Supplied passage
- - - - -

In a letter dated May 25, 2016, the worker was advised by Compensation Services that her claim for compensation was denied as retrieving her sweater during a break was a personal act unrelated to her employment. The activity was not related to fulfilling her work duties or any incidental activity related to her employment. There was no hazard of the premises and it was not caused by an occurrence under the control of the employer.

On October 25, 2016, a worker advisor appealed the adjudicator's decision to Review Office on the worker's behalf. The worker advisor submitted a bulletin from the worker's employer entitled Safety Champions and Safety Tip of the Week. Also submitted was a Floor/Exterior Maintenance Log. The worker advisor stated:

[Worker] says all employees are responsible to prevent hazards that may potentially harm other employees. [Worker] says the daily sweep log is filled out at each shift and employees are required to do a visually (sic) inspection of the floor for any potential hazard situation such as a spill or items dropped on the floor.

[Worker] says the staff locker room is upstairs and is a small area. [Worker] said when she dropped the coat hanger on the floor it became a hazard of the premises under the control of the employer. As an employee of…[worker] was required to pick the hanger up to ensure it did not become a potential trip hazard for another employee…It is our opinion picking up a coat hanger was thing that was done and the doing of which that resulted in an injury to [worker's] low back. It is also our opinion information supports that picking up a coat hanger was a hazard of the premises under the control of the Accident Employer. Therefore the claim should be accepted.

In a submission to Review Office dated December 12, 2016, the employer's representative stated that they supported the WCB decision to not accept responsibility for the claim as the worker was bending down to pick up a clothes hanger which is a personal act and is unrelated to her employment. The employer agreed with the decision based on the fact that this injury did not occur "out of and in the course of" her employment.

- - - - -

Input data
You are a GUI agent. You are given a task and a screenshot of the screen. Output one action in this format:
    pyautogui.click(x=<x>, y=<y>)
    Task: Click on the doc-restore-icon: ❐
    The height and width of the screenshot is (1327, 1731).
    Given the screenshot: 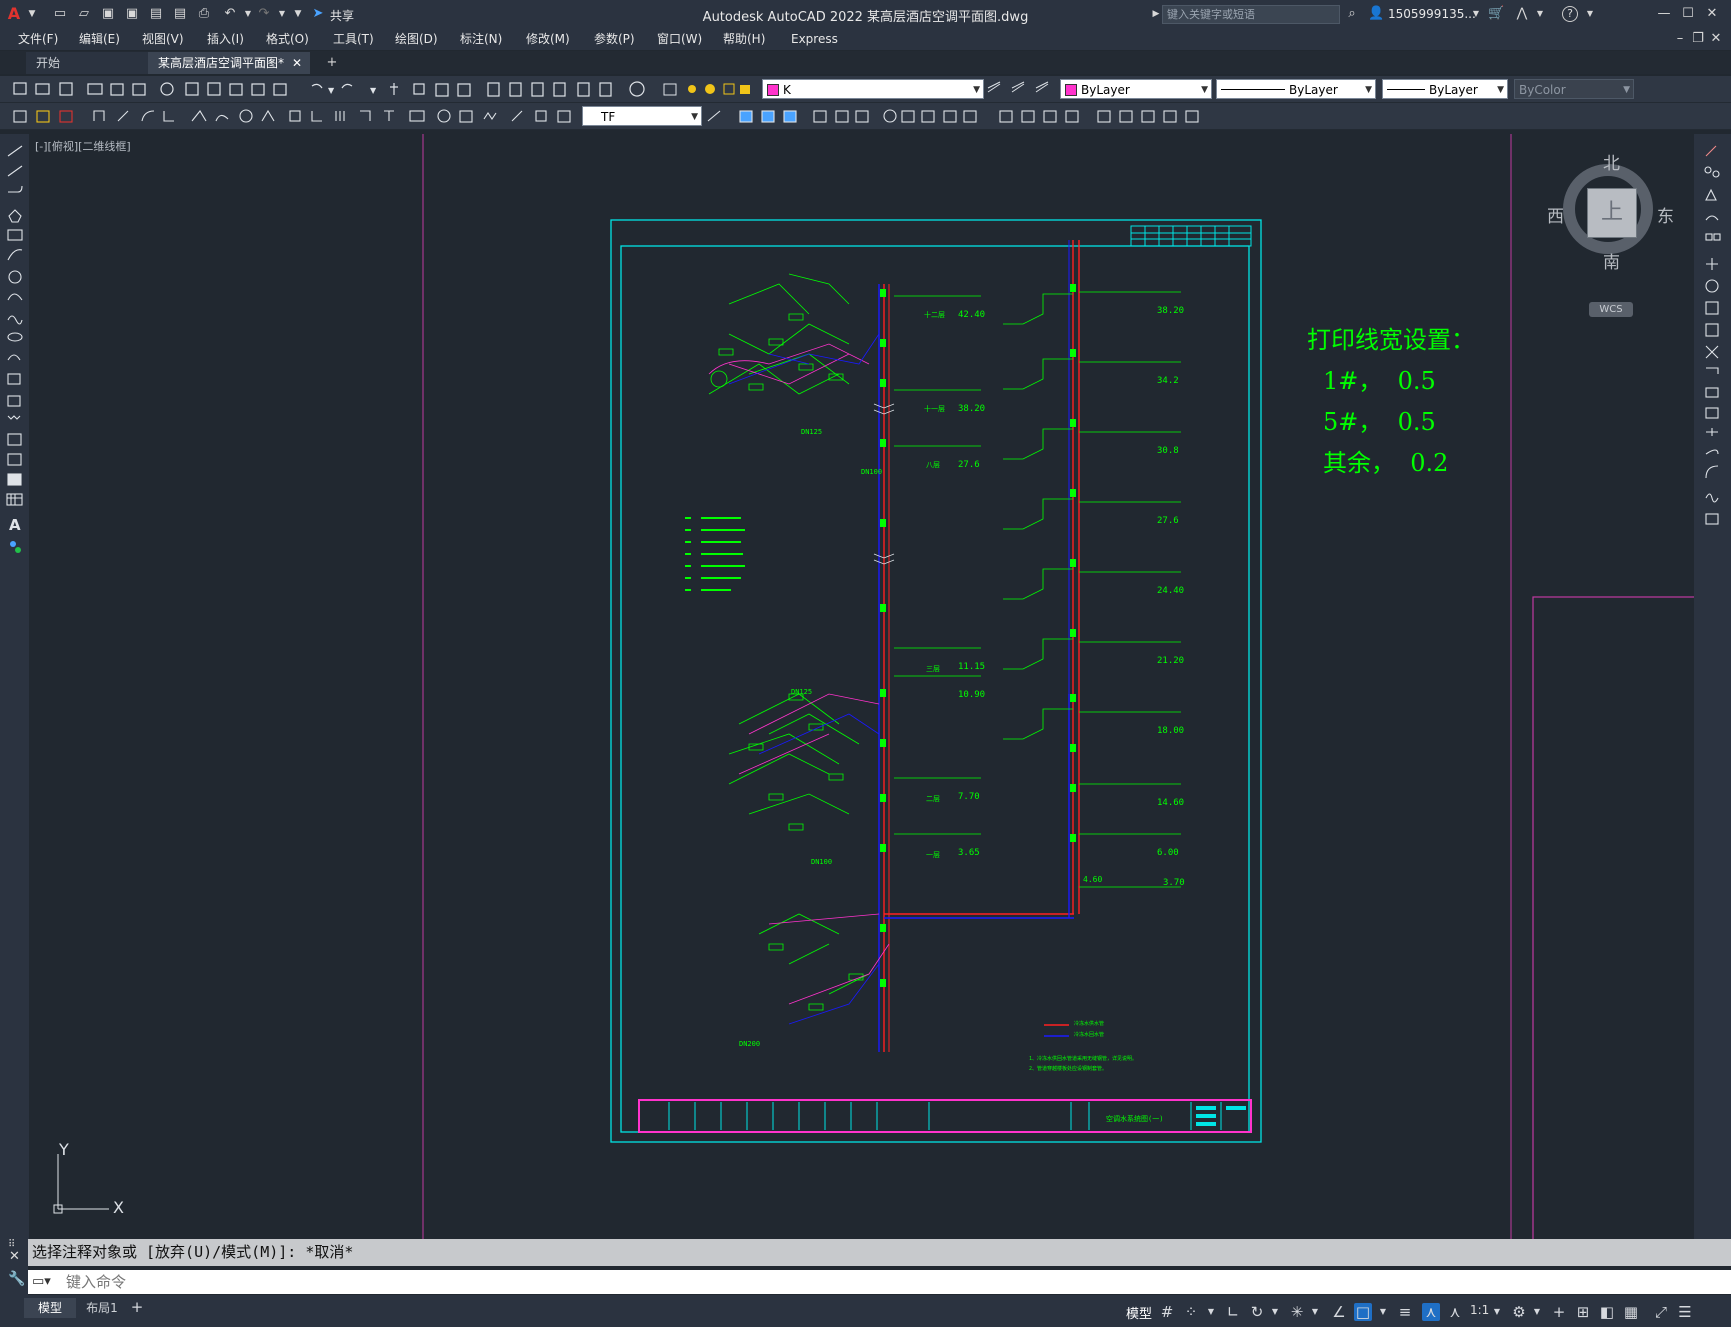 What is the action you would take?
    pyautogui.click(x=1698, y=39)
    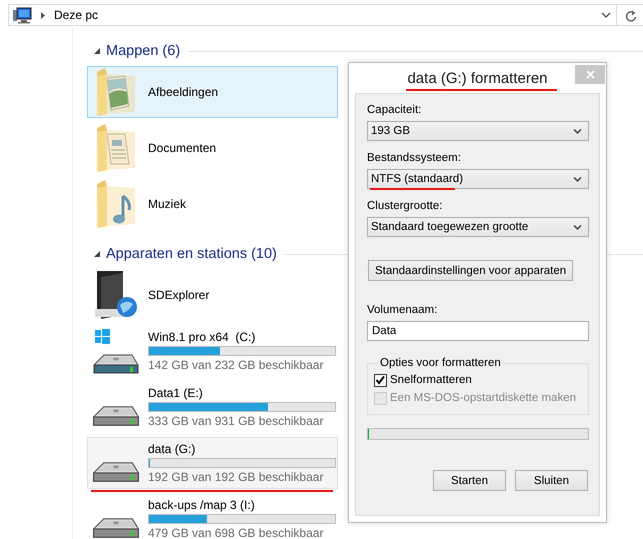  I want to click on dialog-button: Sluiten, so click(552, 480).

- - - - -

Activities
1. In the compensation claim text, on what date did a worker advisor appeal the adjudicator's decision to Review Office?
2. Carry the compensation claim text forward from its last sentence.

Task-by-task results
1. October 25, 2016.

2.
On January 4, 2017, Review Office determined that the worker's claim was not acceptable.

Review Office determined that the activity of picking up a clothes hanger, in the staff locker room, while on break, did not take place while fulfilling an employment responsibility for which the worker was hired, i.e. it did not arise out of and in the course of the worker's employment. Review Office did not agree with the proposal put forth by the worker that picking up the clothes hanger was related to her employment duties, i.e. reducing a safety hazard. Review Office found the activity was incidental to a personal act and the employer's Floor/Exterior Maintenance Log was interpreted out of context.

On February 22, 2017, the worker advisor appealed Review Office's decision to the Appeal Commission and a hearing was arranged for July 25, 2017.

On May 30, 2017, the Appeal Commission received a submission from the employer's advocate to support the position that the definition of accident had not been met and the worker's appeal should be dismissed.

Reasons

Applicable Legislation

The Appeal Commission and its panels are bound by The Workers Compensation Act (the “Act”), regulations and policies of the WCB's Board of Directors.

Subsection 4(1) of the Act provides:

4(1) Where, in any industry within the scope of this Part, personal injury by accident arising out of and in the course of the employment is caused to a worker, compensation as provided by this Part shall be paid by the board out of the accident fund, subject to the following subsections.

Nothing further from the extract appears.